§ Brief 1: In the guide to shareholder meetings in India, who have been the dominant actors in voting on company resolutions?
§ Brief 2: Resume the guide to shareholder meetings in India after its final sentence.

An investor's guide to shareholder meetings in India

As a shareholder, you are entitled to vote on important decisions of a company like board appointments, executive compensation, mergers and acquisitions etc. But historically, retail investors haven’t participated and voted on these resolutions. Institution investors have been the dominant actors. You could say that the lack of interest from retail investors is one reason for some of the major corporate governance issues in the past decade.

The CFA Society had put out this brilliant guide that explains the rights that you as a shareholder have when you invest in a company.

For a long time, minority shareholders in India have focused their attention largely on shareprice returns and dividends. Corporate governance has been considered only a theoretical
construct and, therefore, never scrutinized. Yet there are many governance issues in India that
plague the full corporate spectrum.

§ Data extract:

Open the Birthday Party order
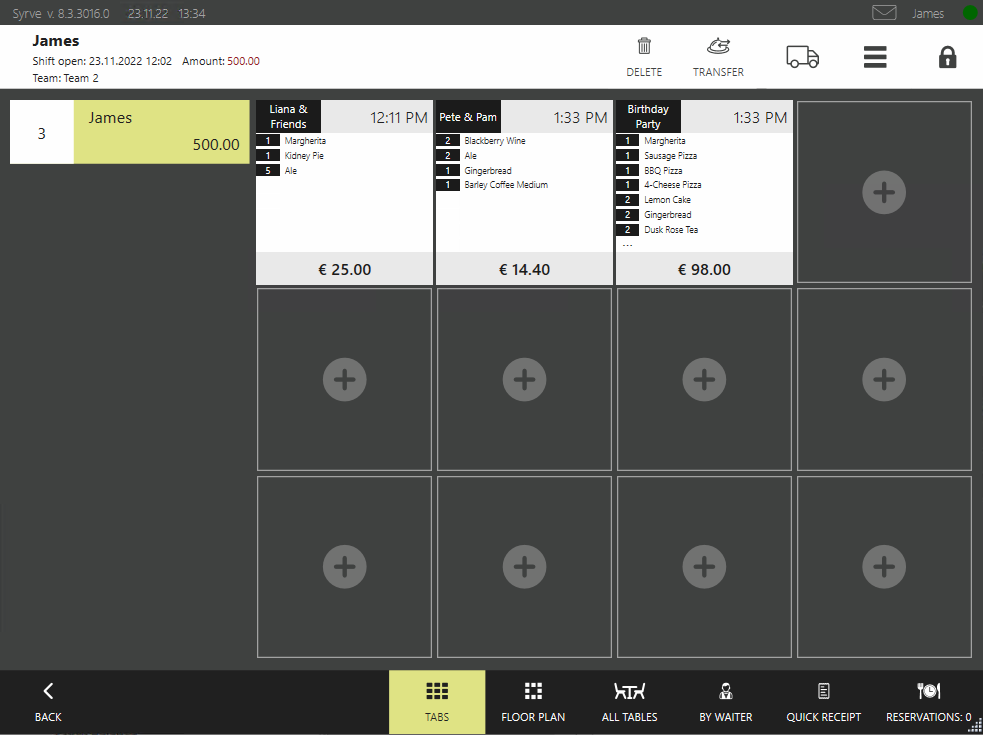Image resolution: width=983 pixels, height=735 pixels. (704, 192)
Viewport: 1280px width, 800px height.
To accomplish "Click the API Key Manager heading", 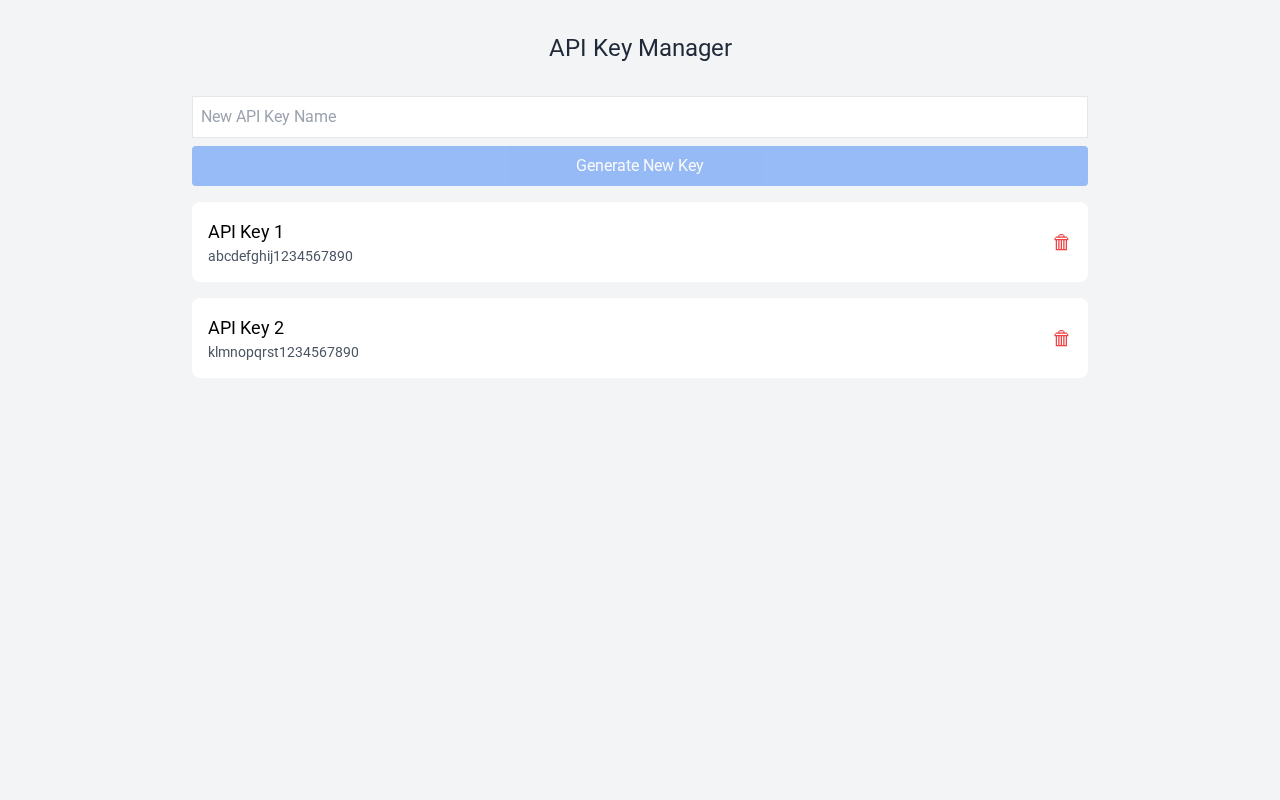I will [640, 48].
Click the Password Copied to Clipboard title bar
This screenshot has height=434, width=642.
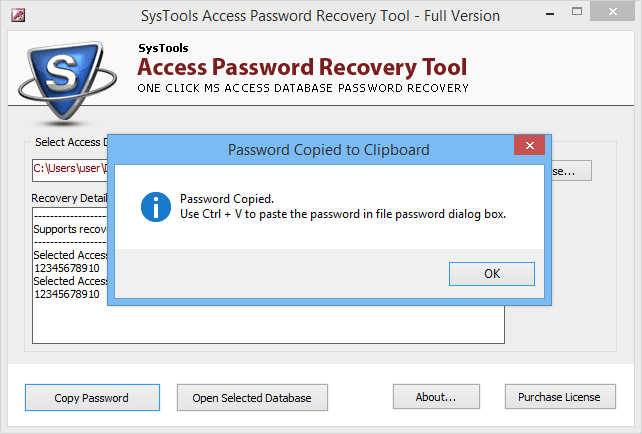tap(311, 149)
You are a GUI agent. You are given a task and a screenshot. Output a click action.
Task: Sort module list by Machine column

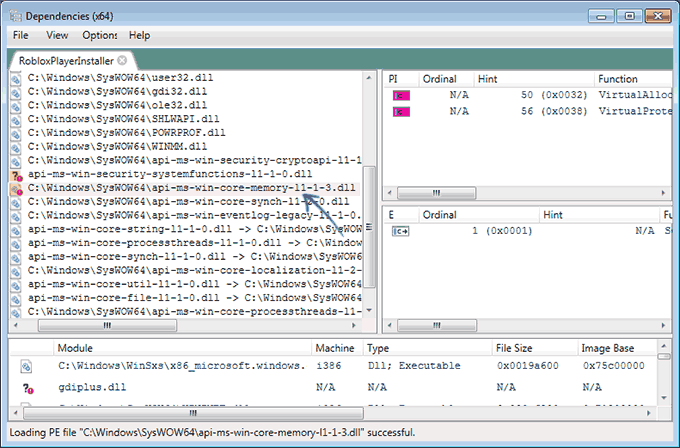pyautogui.click(x=335, y=347)
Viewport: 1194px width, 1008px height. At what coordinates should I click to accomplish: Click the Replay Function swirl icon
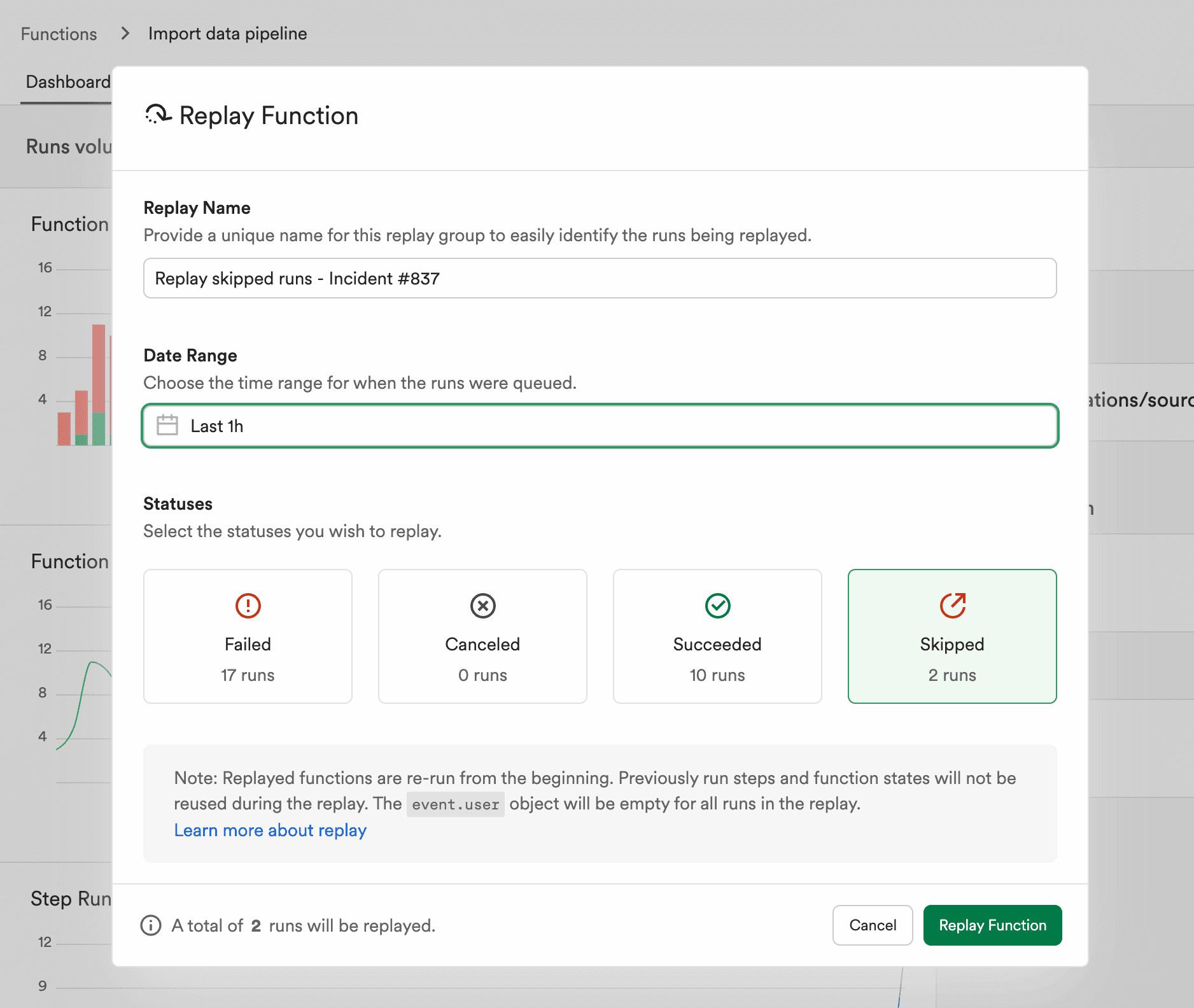(157, 115)
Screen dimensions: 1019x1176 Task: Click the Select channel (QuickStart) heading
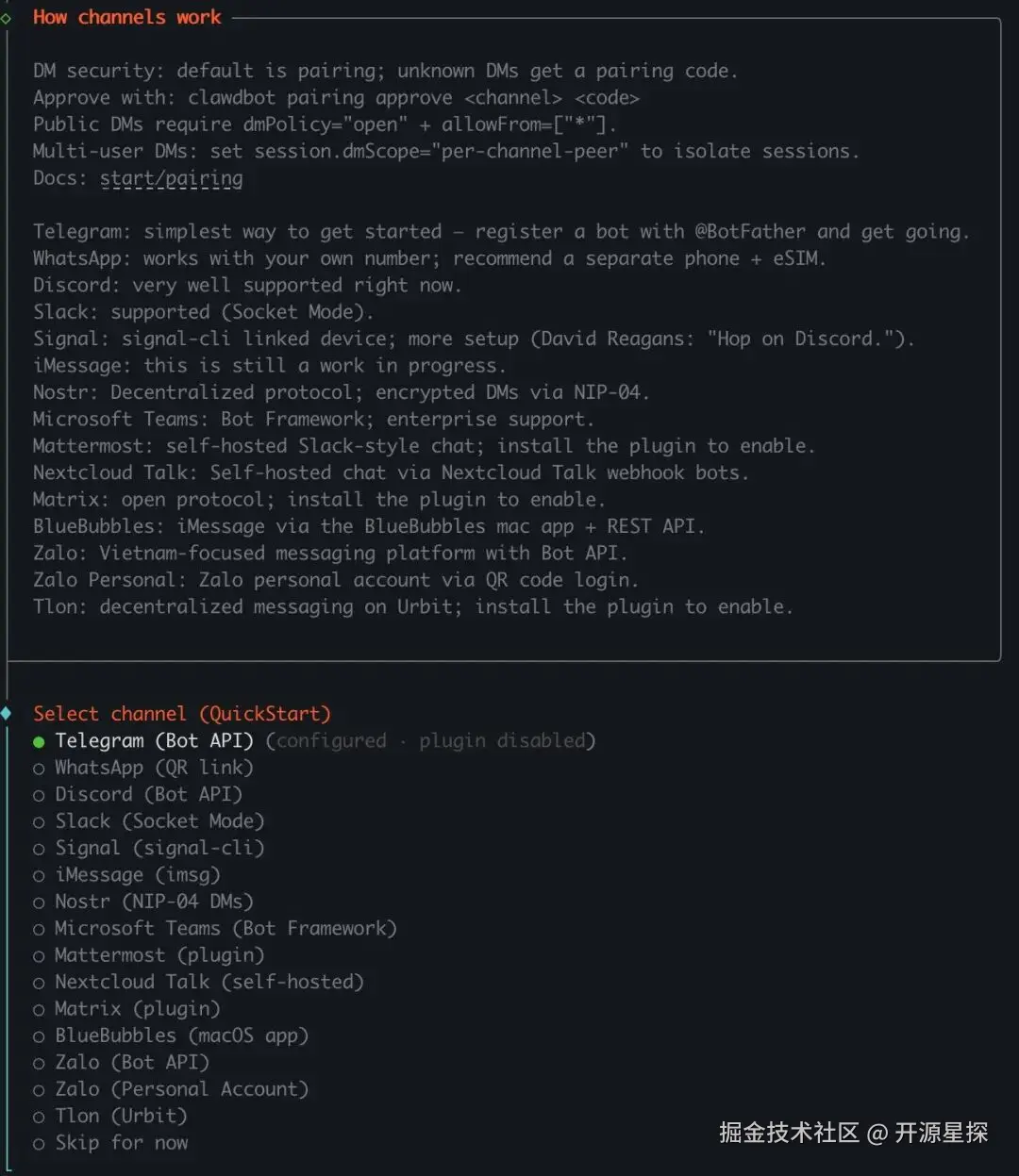182,714
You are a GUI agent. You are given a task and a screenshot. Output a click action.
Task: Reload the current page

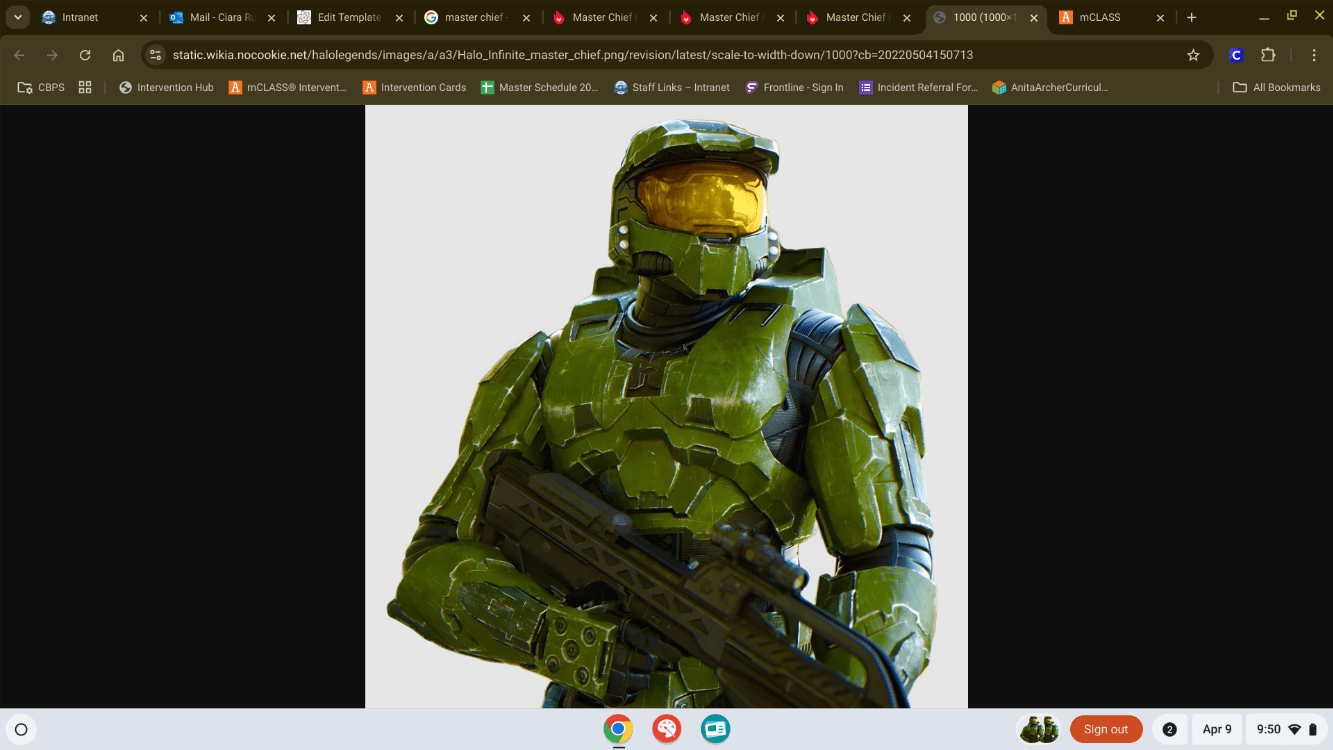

§ Task answer 1: Institution investors.

§ Task answer 2:
A general lack of awareness about corporate governance among retail investors has led to
apathy toward annual general meetings (AGMs). It is argued that even if retail shareholders
were to participate in shareholder meetings and express their views, their negligible shareholding would mean that management and controlling shareholders could afford to ignore
their minority voice and that, in effect, they would have no real ability to affect the outcome
of corporate decisions. At the same time, institutional investors sometimes choose to remain
silent or simply exit their investments when problems arise.

We had also recorded a podcast with Sivananth Ramachandran, the Director of Capital Markets Policy (India) at the CFA Institute and Amit Tandon, founder and managing director of IiAS , India’s largest and most established proxy advisory firm on the same report. It was a fascinating conversation where they talk about everything from shareholder rights, retail participation to corporate governance.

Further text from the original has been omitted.